#### TRY IT:
Count the lines of the material below that contain the string "button", and give only that number.

***** DATASET CONTENT

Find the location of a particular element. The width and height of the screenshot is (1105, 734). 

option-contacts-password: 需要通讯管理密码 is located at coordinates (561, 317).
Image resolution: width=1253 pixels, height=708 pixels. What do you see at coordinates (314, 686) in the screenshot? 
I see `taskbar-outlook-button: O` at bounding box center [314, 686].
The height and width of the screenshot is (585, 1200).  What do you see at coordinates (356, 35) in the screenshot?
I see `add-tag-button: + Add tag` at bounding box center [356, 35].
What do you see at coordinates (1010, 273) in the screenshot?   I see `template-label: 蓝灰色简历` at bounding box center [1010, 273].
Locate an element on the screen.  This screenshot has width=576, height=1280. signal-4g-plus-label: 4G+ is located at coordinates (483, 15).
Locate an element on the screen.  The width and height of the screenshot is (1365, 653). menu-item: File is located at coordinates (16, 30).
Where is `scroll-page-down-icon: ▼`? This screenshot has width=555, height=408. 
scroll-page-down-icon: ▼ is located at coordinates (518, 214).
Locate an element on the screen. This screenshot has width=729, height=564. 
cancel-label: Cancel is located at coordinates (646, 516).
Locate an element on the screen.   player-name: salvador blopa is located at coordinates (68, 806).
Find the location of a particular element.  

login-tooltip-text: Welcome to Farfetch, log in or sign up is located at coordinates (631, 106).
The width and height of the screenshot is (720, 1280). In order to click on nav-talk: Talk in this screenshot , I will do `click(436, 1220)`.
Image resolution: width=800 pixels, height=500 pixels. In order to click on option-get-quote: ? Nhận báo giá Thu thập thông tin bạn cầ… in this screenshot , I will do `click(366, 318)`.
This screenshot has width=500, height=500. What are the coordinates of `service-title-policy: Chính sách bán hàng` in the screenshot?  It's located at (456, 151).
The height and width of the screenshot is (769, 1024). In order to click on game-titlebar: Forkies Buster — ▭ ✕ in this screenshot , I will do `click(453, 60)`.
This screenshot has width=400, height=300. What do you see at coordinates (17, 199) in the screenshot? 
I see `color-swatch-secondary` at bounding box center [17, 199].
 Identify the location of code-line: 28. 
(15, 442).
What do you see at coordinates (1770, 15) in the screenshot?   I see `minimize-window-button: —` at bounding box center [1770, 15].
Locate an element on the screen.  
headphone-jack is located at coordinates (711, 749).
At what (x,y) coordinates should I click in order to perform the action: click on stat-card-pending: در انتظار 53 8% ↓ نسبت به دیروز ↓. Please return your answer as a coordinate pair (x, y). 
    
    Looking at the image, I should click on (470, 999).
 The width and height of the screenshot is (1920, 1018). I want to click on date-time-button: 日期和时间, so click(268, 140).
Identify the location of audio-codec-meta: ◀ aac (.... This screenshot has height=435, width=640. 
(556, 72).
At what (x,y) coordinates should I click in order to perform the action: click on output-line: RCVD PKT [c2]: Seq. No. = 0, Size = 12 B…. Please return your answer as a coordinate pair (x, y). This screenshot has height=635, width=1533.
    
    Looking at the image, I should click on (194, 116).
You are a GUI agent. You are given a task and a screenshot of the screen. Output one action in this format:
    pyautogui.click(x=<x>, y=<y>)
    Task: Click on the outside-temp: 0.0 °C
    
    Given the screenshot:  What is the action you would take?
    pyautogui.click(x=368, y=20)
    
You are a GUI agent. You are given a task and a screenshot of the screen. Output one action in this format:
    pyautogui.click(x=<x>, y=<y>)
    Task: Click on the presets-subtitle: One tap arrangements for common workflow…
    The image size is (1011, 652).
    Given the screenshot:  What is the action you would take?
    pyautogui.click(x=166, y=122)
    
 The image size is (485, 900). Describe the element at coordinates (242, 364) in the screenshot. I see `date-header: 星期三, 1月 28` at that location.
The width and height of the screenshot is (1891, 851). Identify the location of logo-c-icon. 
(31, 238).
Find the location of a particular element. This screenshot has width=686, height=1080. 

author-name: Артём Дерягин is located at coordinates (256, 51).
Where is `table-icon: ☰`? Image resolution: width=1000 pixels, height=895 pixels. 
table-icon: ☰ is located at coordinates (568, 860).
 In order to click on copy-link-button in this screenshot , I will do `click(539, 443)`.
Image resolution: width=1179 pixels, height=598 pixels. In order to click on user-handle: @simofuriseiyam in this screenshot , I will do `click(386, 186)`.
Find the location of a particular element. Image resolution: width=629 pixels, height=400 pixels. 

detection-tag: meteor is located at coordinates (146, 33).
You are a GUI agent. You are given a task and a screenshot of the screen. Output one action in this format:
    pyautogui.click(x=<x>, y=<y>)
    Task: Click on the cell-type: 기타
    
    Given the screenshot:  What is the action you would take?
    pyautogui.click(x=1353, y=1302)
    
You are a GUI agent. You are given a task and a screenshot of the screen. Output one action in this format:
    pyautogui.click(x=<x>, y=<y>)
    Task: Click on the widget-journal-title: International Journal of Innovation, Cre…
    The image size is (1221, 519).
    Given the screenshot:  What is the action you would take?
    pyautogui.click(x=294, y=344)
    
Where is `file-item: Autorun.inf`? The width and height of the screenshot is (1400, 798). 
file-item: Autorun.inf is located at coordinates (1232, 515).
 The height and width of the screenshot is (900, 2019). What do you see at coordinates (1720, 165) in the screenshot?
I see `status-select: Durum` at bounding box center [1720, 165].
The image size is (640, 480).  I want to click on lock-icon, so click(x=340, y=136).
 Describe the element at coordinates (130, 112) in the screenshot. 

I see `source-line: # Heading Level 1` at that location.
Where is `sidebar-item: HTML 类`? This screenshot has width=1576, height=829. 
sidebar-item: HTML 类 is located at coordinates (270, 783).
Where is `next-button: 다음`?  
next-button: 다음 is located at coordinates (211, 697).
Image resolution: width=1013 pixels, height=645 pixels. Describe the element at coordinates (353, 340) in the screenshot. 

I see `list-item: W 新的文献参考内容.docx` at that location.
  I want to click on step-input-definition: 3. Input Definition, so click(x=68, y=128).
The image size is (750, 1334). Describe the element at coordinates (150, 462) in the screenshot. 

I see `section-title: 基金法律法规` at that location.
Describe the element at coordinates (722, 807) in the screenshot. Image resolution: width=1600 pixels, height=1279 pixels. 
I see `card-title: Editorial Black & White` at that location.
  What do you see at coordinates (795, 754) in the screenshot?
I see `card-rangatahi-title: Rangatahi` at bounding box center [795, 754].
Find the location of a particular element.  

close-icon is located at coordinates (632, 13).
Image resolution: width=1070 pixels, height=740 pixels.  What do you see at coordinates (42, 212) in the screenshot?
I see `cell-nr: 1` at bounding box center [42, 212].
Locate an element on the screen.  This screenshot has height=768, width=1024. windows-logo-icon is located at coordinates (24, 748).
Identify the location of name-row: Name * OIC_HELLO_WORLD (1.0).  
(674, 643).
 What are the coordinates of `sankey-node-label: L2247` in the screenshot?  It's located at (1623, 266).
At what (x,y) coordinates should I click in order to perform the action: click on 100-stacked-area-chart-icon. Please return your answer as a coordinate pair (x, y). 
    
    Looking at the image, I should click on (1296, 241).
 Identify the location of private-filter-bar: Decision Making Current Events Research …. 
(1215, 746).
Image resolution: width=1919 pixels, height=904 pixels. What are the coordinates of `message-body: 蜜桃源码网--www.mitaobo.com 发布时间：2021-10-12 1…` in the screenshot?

**********

#### RESULT OF THE EXERCISE:
7